Therapy dogs help law students relieve stress during exams

April 29, 2011

Rebecca Randolph, L’04, credits her dog for helping her survive the stress of law school.

“I had a black Lab,” she said. “I usually studied at home. His place was curled up, under my desk. Because of Jake, I made it through law school and the bar exam.”

Randolph, who is now an assistant country attorney in Hanover County, Va., returned to the law school during exams with her new dog, Garth, a certified therapy dog with Caring Canines, a volunteer group. They joined three other therapy dogs and their owners to provide a few hours of stress relief for University of Richmond School of Law students.

Randolph contacted the law school after reading a New York Times article about therapy dogs at Yale Law School and after visiting University of Richmond undergrads for a stress relief session. “I knew from experience that the students could really use it here,” she said. According to Caring Canines’ website, “interaction with dogs is known to lower blood pressure, reduce loneliness and depression, and can improve the sense of self-esteem and well-being.”

Adrienne Zelnick, L’12, had been studying for her exams at home but made a special trip to the law school to spend some time with the dogs. “I really needed a break,” she said. “I have been studying all day and haven’t left my house.” Zelnick sat down on the floor, next to Molly, a 160-pound Newfoundland, and instantly looked more relaxed. “I’m feeling happy to be with the dogs,” she said as she stroked Molly’s fur.
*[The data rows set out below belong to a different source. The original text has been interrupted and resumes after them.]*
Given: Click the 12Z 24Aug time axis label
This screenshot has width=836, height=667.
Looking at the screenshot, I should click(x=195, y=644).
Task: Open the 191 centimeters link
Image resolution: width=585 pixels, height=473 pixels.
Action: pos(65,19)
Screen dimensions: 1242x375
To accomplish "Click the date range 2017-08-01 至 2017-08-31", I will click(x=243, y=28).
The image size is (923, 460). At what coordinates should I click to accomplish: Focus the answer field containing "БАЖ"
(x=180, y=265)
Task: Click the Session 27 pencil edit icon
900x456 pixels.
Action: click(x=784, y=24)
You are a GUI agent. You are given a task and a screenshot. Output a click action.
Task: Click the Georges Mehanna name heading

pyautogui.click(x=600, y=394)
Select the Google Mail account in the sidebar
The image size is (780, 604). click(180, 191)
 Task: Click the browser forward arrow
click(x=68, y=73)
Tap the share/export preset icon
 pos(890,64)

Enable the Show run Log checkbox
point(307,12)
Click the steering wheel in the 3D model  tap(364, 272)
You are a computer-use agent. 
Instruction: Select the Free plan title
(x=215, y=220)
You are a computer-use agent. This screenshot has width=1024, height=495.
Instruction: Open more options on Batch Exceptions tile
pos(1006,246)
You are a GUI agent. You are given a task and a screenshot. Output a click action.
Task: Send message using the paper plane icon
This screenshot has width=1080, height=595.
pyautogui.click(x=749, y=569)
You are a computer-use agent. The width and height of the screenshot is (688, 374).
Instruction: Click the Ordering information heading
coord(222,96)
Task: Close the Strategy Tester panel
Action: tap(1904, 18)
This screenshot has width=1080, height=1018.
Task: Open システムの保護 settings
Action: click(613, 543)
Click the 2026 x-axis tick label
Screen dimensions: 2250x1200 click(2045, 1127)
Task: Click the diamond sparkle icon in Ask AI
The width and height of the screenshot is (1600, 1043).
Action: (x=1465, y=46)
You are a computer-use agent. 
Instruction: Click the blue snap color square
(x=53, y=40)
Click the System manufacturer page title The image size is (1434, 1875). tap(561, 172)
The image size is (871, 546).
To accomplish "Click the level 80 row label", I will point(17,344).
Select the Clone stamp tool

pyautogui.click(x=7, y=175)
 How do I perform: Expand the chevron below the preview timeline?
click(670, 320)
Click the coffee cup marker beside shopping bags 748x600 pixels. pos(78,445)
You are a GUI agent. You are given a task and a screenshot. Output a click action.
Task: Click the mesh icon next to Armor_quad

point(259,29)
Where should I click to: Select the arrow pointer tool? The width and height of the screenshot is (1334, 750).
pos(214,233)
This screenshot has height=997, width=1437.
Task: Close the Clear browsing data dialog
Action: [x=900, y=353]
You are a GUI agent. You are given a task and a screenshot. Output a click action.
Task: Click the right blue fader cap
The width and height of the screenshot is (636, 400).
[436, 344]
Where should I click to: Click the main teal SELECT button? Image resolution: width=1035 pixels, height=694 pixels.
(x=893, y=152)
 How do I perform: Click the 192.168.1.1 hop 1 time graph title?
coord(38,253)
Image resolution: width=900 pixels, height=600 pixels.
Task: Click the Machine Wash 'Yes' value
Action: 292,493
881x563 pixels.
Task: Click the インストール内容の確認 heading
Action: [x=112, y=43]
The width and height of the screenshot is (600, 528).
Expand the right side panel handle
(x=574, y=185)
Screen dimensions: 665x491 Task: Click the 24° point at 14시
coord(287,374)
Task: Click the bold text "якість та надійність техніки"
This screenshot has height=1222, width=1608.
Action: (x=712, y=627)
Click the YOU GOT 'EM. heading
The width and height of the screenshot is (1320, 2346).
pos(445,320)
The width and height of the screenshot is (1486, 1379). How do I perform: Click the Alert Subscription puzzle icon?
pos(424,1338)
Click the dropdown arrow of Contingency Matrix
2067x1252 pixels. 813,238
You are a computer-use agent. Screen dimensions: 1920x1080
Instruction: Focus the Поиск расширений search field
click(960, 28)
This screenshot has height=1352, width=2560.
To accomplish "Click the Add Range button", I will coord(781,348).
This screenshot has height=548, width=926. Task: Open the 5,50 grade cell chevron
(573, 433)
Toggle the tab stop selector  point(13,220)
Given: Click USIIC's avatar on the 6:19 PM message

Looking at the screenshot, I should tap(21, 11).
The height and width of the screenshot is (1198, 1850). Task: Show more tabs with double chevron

Temple Roach, L’11, left her law books behind for a few minutes to spend some time with Garth, a Golden Retriever. “I’m a big dog person,” she said. Did spending some time with the dogs help to relieve some of her stress? “Everybody I’ve seen walking by here has been smiling,” she observed.

“Want to write my contract for me?” one student asked Zoe, a Welsh Corgi. Zoe declined the offer, but rolled over for a belly rub.

“We brought these dogs here to give you a little study break,” Randolph said. “They just give unconditional love.”